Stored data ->

· · · · · · ·

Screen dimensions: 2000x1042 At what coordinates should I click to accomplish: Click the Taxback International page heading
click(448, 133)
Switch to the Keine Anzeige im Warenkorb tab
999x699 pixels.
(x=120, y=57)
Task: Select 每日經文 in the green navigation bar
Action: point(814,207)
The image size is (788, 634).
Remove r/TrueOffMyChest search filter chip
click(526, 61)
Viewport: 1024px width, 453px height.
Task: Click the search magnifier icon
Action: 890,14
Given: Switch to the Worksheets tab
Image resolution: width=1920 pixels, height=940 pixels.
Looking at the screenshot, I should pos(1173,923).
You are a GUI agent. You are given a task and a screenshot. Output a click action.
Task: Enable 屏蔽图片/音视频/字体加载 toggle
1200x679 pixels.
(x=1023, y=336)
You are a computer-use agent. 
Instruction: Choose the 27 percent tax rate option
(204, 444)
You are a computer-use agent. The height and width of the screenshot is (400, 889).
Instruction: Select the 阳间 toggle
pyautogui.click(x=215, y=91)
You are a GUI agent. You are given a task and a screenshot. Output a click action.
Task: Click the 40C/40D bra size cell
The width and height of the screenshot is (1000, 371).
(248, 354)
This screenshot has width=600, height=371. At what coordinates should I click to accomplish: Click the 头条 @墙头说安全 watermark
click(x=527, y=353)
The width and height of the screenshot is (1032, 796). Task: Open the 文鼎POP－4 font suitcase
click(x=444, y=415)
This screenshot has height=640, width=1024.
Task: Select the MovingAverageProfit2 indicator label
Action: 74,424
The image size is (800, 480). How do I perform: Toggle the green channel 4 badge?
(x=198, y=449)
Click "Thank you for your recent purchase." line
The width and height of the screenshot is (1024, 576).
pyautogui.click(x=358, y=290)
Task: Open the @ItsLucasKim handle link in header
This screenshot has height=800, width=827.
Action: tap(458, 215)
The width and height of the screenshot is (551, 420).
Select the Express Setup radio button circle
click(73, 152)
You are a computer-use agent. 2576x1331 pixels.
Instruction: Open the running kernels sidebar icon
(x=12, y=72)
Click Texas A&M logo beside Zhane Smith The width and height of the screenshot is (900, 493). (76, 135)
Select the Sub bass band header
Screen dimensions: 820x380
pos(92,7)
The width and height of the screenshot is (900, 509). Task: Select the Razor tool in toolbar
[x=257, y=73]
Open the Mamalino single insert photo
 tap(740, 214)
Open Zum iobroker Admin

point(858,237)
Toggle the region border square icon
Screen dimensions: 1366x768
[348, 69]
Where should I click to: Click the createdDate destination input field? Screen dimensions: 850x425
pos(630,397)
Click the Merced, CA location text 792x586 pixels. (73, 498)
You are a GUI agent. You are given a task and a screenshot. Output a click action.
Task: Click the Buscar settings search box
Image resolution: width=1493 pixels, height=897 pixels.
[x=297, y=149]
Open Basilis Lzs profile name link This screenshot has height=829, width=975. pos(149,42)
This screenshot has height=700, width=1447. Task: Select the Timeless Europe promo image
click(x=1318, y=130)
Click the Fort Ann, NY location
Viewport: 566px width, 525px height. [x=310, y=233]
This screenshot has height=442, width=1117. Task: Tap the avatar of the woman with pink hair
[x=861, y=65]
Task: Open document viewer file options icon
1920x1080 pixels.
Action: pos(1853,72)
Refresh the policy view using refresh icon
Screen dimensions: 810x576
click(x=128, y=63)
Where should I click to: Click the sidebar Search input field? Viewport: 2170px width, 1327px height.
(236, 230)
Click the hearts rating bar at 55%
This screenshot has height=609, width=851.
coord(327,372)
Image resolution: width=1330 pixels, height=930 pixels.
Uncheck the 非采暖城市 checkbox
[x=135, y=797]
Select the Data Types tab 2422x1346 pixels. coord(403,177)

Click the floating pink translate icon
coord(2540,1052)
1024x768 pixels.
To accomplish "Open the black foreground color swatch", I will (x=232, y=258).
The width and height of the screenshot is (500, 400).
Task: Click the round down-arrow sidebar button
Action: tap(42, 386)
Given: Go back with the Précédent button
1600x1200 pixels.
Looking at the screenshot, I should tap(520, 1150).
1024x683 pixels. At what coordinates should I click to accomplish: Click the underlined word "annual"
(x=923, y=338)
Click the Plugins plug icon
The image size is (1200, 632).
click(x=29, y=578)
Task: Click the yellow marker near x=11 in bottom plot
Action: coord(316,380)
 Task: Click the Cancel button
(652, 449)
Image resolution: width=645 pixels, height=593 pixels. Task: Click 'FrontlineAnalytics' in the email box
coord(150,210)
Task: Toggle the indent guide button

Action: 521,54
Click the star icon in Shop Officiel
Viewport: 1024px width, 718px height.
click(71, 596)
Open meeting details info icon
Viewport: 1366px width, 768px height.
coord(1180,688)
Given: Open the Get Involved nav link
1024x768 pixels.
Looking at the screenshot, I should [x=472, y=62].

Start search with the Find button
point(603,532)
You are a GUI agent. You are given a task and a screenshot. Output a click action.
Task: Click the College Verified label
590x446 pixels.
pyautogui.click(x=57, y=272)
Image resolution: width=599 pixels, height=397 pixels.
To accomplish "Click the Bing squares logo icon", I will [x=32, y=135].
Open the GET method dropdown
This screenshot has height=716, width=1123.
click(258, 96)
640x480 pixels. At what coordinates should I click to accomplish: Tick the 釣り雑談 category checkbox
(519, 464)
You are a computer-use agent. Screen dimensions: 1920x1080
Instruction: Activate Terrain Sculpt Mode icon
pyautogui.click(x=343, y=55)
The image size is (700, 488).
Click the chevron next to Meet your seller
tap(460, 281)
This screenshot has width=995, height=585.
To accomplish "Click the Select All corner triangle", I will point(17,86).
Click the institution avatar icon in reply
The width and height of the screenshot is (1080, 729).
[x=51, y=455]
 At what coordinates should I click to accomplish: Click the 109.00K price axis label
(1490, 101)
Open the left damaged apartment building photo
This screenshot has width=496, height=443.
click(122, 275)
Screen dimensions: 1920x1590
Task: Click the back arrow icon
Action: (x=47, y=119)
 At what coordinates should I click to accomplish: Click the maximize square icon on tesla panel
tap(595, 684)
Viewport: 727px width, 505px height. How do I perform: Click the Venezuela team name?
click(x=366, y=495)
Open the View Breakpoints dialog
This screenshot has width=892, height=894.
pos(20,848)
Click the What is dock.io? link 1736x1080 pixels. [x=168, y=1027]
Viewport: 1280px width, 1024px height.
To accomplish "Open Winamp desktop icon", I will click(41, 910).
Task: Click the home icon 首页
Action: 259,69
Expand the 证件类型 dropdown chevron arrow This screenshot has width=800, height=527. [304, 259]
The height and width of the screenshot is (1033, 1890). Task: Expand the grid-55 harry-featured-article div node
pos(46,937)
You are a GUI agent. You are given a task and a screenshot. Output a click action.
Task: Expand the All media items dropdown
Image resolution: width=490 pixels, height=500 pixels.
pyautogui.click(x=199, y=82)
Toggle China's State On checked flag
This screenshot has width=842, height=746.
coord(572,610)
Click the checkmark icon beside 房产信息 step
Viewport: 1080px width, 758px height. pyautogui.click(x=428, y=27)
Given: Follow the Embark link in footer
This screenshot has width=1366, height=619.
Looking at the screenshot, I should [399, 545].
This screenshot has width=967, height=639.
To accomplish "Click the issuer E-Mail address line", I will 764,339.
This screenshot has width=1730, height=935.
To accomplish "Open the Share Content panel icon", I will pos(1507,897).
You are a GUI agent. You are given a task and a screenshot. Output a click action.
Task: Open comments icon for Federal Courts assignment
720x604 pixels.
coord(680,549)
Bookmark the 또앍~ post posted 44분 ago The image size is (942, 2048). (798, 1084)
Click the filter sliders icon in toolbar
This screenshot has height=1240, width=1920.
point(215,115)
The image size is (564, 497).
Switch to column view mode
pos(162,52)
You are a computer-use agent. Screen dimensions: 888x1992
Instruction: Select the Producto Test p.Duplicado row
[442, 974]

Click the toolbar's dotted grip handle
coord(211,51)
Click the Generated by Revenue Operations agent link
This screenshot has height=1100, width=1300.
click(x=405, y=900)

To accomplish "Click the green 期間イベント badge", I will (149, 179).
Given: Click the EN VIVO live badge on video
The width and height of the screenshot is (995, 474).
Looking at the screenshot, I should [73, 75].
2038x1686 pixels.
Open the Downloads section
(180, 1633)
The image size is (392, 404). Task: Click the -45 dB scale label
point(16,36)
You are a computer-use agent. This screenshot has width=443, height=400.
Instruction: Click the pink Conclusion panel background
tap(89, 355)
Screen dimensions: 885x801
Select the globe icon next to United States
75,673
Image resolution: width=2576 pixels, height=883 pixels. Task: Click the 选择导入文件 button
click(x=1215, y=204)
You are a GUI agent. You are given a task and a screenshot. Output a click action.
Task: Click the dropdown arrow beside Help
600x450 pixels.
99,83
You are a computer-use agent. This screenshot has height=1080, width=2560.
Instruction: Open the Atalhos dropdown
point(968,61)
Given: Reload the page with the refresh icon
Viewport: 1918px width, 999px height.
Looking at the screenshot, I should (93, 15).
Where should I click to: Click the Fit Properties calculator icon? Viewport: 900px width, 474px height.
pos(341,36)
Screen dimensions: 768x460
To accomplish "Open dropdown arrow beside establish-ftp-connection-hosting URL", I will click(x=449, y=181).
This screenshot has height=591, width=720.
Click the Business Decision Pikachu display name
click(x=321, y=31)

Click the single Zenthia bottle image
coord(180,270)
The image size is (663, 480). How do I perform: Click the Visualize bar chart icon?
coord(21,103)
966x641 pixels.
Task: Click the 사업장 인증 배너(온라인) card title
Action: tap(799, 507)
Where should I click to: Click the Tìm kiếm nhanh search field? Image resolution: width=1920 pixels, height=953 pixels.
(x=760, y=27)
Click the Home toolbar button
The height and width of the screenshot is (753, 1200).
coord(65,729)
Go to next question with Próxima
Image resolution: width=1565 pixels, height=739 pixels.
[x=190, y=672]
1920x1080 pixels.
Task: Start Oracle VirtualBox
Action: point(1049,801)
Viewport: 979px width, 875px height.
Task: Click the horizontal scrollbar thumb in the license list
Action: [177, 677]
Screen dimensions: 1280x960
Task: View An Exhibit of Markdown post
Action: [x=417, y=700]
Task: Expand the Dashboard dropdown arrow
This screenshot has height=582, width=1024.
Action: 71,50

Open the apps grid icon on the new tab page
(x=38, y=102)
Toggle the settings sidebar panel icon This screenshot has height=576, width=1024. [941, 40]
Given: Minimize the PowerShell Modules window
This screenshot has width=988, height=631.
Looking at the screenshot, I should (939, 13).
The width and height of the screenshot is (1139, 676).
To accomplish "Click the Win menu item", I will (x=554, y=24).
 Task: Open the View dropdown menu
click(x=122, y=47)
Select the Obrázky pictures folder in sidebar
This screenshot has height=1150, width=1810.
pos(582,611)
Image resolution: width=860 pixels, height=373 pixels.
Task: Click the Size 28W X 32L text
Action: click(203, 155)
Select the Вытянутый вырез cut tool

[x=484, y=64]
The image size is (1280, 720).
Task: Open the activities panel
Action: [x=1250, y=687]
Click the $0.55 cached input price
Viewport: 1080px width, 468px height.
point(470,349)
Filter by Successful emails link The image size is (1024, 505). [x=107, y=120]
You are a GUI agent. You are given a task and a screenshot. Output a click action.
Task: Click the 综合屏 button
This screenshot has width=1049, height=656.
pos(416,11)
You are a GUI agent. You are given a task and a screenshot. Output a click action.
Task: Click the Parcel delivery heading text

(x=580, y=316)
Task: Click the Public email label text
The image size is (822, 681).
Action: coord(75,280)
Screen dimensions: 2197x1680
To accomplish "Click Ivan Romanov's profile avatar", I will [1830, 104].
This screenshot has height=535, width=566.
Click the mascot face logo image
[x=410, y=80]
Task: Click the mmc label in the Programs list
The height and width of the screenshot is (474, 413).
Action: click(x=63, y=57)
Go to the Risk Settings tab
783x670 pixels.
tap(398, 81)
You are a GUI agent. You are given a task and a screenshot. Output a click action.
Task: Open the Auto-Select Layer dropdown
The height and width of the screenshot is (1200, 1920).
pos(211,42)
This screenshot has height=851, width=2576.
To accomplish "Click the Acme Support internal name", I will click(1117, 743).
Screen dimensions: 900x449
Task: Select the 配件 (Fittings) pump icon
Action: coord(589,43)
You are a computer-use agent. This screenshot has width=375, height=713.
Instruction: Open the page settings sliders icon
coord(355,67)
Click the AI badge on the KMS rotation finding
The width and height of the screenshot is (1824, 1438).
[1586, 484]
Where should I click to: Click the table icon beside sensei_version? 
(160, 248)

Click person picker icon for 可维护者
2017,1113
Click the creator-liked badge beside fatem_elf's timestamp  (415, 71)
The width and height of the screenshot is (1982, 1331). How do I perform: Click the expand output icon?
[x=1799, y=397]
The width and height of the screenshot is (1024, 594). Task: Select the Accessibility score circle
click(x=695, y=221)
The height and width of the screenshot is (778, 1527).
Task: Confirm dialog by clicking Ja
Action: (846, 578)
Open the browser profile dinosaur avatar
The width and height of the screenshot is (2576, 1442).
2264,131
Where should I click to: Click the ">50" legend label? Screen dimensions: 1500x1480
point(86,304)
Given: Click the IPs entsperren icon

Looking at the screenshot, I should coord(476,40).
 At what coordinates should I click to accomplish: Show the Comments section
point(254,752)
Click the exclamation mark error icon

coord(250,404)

· · · · · · ·

Retype the lines of the records word for word, starting at the line that contains "Filter by Successful" and ending at the line that contains "will [1830, 104].".

Exercise result ->
Filter by Successful emails link The image size is (1024, 505). [x=107, y=120]
You are a GUI agent. You are given a task and a screenshot. Output a click action.
Task: Click the 综合屏 button
This screenshot has width=1049, height=656.
pos(416,11)
You are a GUI agent. You are given a task and a screenshot. Output a click action.
Task: Click the Parcel delivery heading text

(x=580, y=316)
Task: Click the Public email label text
The image size is (822, 681).
Action: coord(75,280)
Screen dimensions: 2197x1680
To accomplish "Click Ivan Romanov's profile avatar", I will [1830, 104].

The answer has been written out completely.